Background: The Acute Care for Elders (ACE) unit is an evidence-based system of acute hospital care starting from admission, designed to maintain or achieve independence and avoid preventable adverse events for older adults. However, little is known about how many ACE units exist and the variety of ways hospitals have implemented this evidence-based clinical model. Therefore, the aims of this study are to identify the prevalence of ACE Units in the United States and describe the variations in the implementation of this model of care.

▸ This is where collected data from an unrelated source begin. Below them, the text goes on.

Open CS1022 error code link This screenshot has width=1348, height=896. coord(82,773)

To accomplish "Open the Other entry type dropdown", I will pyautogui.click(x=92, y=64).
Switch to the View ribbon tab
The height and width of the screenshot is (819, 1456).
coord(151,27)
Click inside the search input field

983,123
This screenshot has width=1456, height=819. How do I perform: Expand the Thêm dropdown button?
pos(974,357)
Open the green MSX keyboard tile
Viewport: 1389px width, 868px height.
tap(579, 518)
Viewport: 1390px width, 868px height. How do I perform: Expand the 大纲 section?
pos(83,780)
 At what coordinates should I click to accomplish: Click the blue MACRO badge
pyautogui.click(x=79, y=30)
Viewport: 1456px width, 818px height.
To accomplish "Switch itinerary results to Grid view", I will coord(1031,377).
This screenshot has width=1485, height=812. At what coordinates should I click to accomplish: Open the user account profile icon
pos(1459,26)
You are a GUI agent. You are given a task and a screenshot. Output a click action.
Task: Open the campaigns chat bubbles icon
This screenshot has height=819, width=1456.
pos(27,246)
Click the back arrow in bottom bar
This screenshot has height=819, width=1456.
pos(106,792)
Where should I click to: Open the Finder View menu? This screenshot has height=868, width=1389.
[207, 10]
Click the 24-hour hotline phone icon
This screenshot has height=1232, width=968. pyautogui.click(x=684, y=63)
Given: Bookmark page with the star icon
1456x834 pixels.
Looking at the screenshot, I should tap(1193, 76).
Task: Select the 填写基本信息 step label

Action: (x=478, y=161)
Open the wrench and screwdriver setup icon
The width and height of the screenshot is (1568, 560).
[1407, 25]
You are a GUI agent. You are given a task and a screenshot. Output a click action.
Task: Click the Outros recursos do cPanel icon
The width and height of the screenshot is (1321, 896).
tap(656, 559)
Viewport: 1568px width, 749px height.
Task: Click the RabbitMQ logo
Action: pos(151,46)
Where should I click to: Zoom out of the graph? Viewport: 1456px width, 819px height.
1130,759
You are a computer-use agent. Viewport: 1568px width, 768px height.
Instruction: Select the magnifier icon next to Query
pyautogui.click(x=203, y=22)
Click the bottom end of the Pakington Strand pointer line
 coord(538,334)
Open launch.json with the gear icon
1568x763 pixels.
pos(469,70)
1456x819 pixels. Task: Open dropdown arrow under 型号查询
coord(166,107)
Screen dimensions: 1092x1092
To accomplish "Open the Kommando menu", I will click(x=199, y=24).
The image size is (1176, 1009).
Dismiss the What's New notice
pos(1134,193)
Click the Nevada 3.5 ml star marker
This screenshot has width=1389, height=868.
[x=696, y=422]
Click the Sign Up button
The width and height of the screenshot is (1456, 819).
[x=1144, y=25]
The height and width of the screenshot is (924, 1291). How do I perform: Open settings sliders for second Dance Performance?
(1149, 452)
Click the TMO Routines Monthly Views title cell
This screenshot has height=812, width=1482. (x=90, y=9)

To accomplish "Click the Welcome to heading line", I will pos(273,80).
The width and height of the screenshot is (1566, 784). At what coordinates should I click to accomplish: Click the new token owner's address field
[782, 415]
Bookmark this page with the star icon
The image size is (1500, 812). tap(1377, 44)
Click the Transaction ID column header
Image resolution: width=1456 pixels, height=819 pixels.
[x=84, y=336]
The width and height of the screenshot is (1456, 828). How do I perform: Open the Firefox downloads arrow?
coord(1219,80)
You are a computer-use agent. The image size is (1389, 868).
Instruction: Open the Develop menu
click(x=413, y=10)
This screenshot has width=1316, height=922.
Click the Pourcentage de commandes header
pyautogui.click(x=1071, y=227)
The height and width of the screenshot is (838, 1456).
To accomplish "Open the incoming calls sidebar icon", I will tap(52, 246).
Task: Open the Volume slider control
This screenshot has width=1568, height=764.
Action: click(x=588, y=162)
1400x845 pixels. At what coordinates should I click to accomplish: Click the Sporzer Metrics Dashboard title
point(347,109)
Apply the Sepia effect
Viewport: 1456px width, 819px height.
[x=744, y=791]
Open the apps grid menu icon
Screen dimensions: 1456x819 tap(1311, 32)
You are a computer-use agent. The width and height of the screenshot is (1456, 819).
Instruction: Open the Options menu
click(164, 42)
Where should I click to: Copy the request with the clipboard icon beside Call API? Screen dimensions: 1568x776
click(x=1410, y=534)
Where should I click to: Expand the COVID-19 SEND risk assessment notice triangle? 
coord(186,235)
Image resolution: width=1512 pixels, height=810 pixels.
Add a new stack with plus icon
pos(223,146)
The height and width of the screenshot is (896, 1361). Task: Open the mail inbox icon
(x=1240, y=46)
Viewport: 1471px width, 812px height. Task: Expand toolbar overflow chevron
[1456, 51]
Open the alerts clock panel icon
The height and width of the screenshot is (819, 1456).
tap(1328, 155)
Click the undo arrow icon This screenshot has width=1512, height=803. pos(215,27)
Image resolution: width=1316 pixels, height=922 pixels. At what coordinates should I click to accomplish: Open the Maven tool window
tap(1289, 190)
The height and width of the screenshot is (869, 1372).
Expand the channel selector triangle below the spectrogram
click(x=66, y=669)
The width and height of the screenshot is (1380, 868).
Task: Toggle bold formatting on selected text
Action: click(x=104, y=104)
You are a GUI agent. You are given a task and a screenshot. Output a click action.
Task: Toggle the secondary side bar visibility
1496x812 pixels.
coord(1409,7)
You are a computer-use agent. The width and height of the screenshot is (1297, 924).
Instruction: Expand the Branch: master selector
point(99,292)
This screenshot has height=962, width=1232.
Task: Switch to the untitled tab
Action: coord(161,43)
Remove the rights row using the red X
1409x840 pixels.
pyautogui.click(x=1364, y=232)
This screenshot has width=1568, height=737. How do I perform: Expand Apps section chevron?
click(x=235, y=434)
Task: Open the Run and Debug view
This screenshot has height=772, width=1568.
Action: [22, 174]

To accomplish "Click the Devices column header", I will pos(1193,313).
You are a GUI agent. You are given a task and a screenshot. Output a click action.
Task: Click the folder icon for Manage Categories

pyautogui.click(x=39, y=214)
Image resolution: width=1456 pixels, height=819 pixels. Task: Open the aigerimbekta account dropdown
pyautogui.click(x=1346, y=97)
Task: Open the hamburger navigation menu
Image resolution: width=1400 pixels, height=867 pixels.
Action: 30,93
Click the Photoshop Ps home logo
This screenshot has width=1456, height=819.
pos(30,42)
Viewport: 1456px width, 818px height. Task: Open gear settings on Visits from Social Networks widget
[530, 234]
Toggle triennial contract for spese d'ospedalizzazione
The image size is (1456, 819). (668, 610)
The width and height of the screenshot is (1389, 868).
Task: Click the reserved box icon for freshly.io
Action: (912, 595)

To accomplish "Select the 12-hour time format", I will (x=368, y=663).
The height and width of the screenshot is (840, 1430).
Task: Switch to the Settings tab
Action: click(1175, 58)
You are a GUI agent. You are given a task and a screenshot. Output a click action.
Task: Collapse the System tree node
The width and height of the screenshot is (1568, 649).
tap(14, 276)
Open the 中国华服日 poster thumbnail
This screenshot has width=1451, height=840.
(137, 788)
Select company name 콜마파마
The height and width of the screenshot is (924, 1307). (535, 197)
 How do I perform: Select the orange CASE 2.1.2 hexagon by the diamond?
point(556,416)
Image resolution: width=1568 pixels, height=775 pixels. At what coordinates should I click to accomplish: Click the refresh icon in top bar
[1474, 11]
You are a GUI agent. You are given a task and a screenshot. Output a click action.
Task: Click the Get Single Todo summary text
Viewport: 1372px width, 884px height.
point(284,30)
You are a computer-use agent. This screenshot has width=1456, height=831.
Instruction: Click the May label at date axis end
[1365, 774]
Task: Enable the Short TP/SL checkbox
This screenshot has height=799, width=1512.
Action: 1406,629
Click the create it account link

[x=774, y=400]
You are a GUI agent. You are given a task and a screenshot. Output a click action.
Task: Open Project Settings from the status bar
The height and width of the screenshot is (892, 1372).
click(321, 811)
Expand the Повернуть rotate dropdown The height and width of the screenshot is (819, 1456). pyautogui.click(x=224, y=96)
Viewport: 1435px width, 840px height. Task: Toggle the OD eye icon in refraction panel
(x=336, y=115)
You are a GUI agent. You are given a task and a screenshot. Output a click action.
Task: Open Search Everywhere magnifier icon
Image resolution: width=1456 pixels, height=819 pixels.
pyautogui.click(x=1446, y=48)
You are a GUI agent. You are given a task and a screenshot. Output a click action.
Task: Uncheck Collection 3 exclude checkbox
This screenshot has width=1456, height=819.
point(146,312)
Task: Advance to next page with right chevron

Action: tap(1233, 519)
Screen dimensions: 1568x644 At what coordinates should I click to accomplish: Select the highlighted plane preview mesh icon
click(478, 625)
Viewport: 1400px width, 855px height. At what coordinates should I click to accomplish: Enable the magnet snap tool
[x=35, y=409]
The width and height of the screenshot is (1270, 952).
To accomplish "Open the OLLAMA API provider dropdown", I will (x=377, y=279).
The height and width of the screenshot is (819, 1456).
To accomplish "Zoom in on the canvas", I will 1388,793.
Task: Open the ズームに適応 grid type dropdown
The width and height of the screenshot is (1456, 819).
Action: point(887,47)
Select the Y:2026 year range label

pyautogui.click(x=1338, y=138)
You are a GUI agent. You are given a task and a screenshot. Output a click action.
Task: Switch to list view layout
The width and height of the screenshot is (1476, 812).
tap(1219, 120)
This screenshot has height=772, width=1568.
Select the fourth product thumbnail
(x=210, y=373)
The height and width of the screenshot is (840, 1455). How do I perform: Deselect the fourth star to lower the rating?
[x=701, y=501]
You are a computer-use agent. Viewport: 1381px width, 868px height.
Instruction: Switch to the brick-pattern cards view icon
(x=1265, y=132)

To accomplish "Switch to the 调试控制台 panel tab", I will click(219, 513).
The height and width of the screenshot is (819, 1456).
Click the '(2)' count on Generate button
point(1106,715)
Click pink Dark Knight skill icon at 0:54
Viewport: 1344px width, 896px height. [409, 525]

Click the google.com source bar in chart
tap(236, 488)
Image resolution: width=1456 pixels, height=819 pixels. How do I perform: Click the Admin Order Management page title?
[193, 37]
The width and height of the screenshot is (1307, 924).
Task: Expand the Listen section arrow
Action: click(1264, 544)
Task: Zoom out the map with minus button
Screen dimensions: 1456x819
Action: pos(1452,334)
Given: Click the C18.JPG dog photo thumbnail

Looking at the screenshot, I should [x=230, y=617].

Methods: We conducted a cross-sectional observational survey study involving all hospitals in the United States offering inpatient services. To identify potential ACE Units, we accessed the Definitive Healthcare Database to identify the names of eligible hospitals. To identify potential survey respondents from each hospital, we used: (1) purposeful sampling to identify clinicians known to the study team (2) snowball sampling methods based on our purposeful sampling efforts and (3) publicly available information to identify the contact details of up to three geriatricians, internists, or other geriatrics specialists (Figure 1). All identified ACE unit responders were sent an online survey that captured information on ACE Unit characteristics such as years of operation, number of beds, number of patients cared for, admission criteria and staffing. We also assessed the implementation of the five evidence-based components of ACE Units (patient-centered case assessments, medical care review, specialized prepared environment, early mobilization and physical therapy, early discharge planning). Survey results were summarized using descriptive statistics.
Results: There were 3692 eligible hospitals, and respondents from 2055 (56%) hospitals confirmed the presence of an ACE Unit or not (Figure 1). We identified 68 hospitals (3.3%) with an existing or previous ACE unit. Of these 68 hospitals, 50 respondents completed our entire survey where we found that 43 ACE units were currently open and 7 had been closed. Reasons for closure of the ACE unit were lost buy-in from hospital administration (2, 29%), the ACE service was not reliably used (2, 29%), a loss of physical space (1, 14%), strategic changes in hospital priorities (1, 14%), and finally ACE care was expanded to the entire hospital (1, 14%). Of the 50 open ACE units that responded to our survey, there is variable implementation of the five essential ACE components: 41 (95%) had patient-centered care assessments, 26 (69%) had a medical care review, 30 (70%) had a specialized prepared environment, 31 (72%) had early mobilization and physical rehabilitation, and 42 (98%) had early discharge planning. Other ACE Unit features are shown in Table 1.
Conclusions: There are 68 known ACE units in the United States (7 of which have closed). Open ACE units report variable implementation to the five essential components of an ACE unit. Further studies are needed to determine which implementation elements are critical to clinical and financial outcomes.